[Collected data]
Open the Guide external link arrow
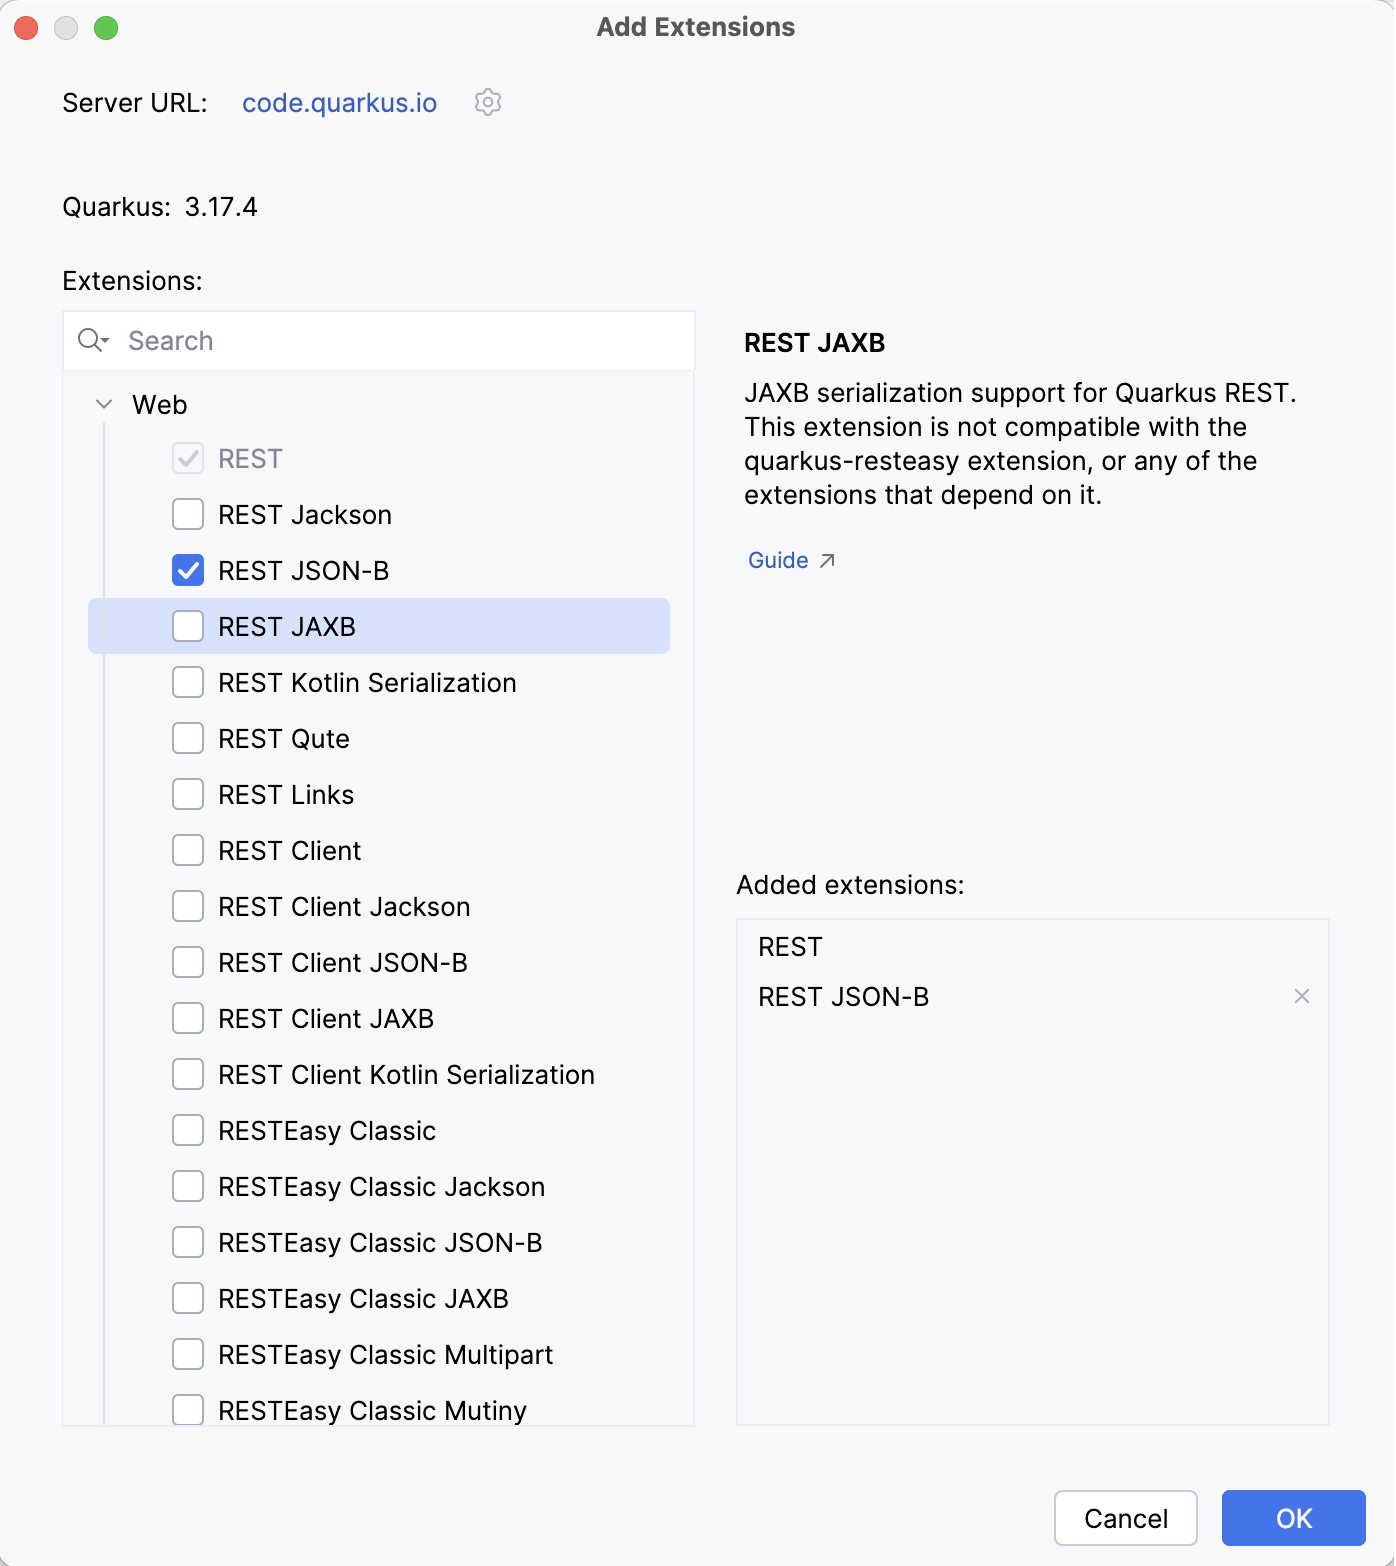pyautogui.click(x=828, y=560)
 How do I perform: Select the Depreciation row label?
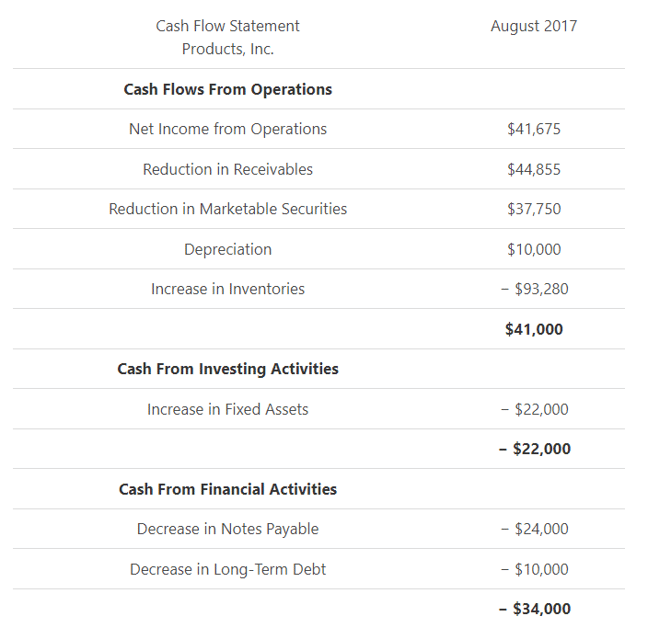[227, 249]
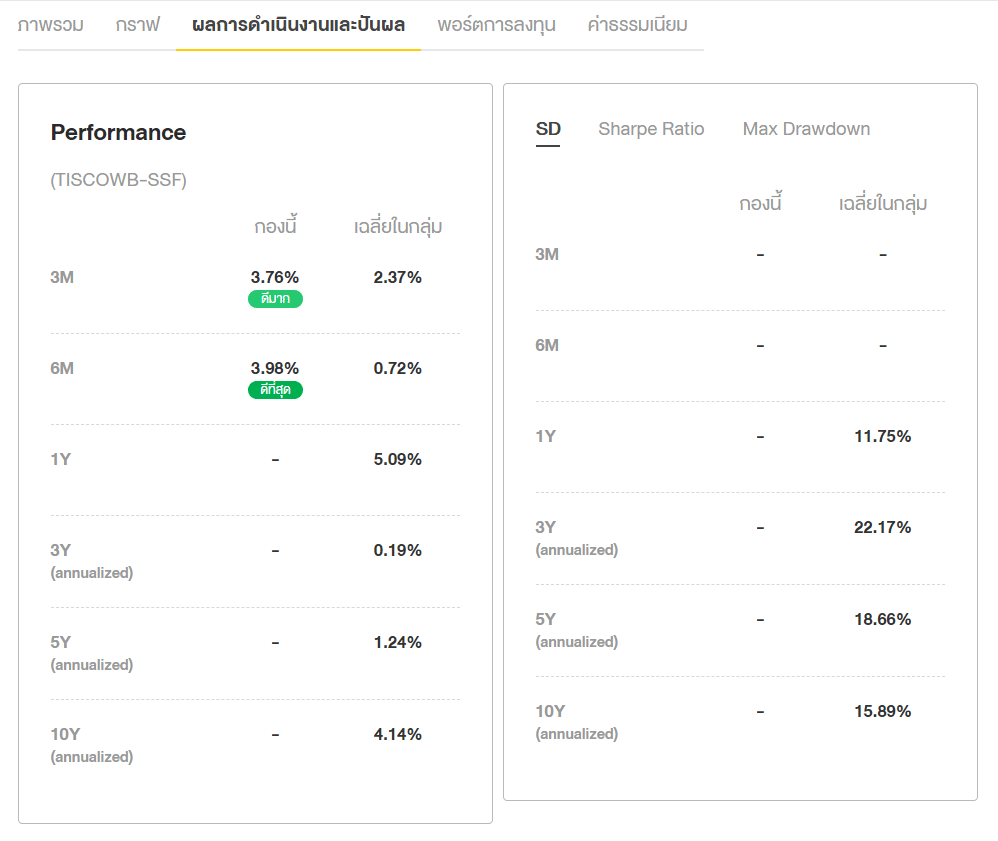Switch to the กราฟ tab

pyautogui.click(x=137, y=25)
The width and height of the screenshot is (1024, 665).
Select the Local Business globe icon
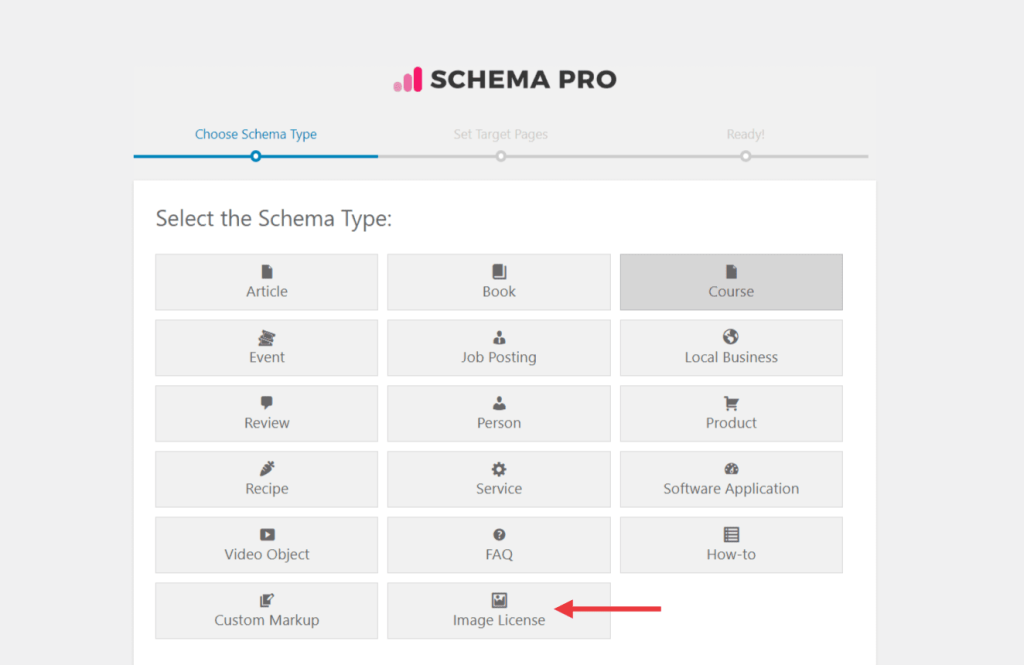(x=731, y=337)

=== PROBLEM REQUIREMENTS ===
Start with the line that holds "How do I perform: Select" and retype each line through the last one in the data, exactly and without pictures.

=== REPLY TO THE TASK ===
 How do I perform: Select the Depreciation row label?
[227, 249]
Switch to the กราฟ tab

pyautogui.click(x=137, y=25)
The width and height of the screenshot is (1024, 665).
Select the Local Business globe icon
(x=731, y=337)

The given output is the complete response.